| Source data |
##############################

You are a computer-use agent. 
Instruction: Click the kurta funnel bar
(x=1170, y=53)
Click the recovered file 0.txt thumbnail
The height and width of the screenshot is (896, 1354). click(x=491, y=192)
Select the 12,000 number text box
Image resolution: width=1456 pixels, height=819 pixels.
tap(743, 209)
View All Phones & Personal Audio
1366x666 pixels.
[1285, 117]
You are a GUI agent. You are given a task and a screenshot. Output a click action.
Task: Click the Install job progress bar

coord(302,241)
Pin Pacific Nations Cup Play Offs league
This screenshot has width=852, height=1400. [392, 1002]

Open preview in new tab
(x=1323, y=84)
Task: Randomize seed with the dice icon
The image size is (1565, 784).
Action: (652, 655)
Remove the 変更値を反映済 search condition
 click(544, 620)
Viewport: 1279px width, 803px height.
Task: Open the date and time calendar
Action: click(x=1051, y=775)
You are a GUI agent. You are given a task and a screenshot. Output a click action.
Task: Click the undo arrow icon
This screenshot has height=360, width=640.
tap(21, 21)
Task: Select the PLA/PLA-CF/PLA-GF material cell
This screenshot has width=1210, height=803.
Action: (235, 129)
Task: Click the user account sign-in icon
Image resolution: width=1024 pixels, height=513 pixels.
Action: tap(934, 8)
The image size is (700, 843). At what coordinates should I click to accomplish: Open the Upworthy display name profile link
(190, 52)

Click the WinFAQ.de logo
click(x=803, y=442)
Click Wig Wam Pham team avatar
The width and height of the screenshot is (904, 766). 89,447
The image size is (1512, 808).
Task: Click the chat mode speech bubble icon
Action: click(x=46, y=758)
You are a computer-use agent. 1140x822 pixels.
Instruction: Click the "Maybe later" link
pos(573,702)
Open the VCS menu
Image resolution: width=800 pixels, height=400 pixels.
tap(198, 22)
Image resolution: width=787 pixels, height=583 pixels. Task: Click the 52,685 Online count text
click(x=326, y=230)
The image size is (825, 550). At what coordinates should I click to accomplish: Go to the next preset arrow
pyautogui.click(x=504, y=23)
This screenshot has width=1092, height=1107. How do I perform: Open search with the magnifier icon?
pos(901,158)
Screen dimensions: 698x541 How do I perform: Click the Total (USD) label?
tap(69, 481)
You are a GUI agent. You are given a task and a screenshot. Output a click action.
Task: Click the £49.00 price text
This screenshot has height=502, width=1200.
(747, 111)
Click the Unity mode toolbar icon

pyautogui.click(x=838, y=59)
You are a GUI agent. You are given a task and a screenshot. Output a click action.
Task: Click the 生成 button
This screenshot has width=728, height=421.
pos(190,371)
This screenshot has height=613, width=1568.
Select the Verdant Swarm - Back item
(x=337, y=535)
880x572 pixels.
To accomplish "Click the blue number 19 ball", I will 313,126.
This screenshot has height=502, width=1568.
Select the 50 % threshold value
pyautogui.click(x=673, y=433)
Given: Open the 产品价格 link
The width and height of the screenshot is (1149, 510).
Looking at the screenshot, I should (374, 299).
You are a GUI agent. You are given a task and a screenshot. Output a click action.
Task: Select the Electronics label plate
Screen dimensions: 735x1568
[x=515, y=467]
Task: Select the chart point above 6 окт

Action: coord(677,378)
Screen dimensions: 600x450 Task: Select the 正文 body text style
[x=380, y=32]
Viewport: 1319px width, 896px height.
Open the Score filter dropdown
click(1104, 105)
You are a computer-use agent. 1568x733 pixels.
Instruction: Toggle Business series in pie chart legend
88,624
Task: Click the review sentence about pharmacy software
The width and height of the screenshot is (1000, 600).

##############################

| Aim of the task |
Your reply is to repeat, unchanged, the lines above running from the one with "Task: Click the Install job progress bar" up to and including the one with "Task: Click the undo arrow icon".

| Solution for this problem |
Task: Click the Install job progress bar

coord(302,241)
Pin Pacific Nations Cup Play Offs league
This screenshot has width=852, height=1400. [392, 1002]

Open preview in new tab
(x=1323, y=84)
Task: Randomize seed with the dice icon
The image size is (1565, 784).
Action: (652, 655)
Remove the 変更値を反映済 search condition
 click(544, 620)
Viewport: 1279px width, 803px height.
Task: Open the date and time calendar
Action: click(x=1051, y=775)
You are a GUI agent. You are given a task and a screenshot. Output a click action.
Task: Click the undo arrow icon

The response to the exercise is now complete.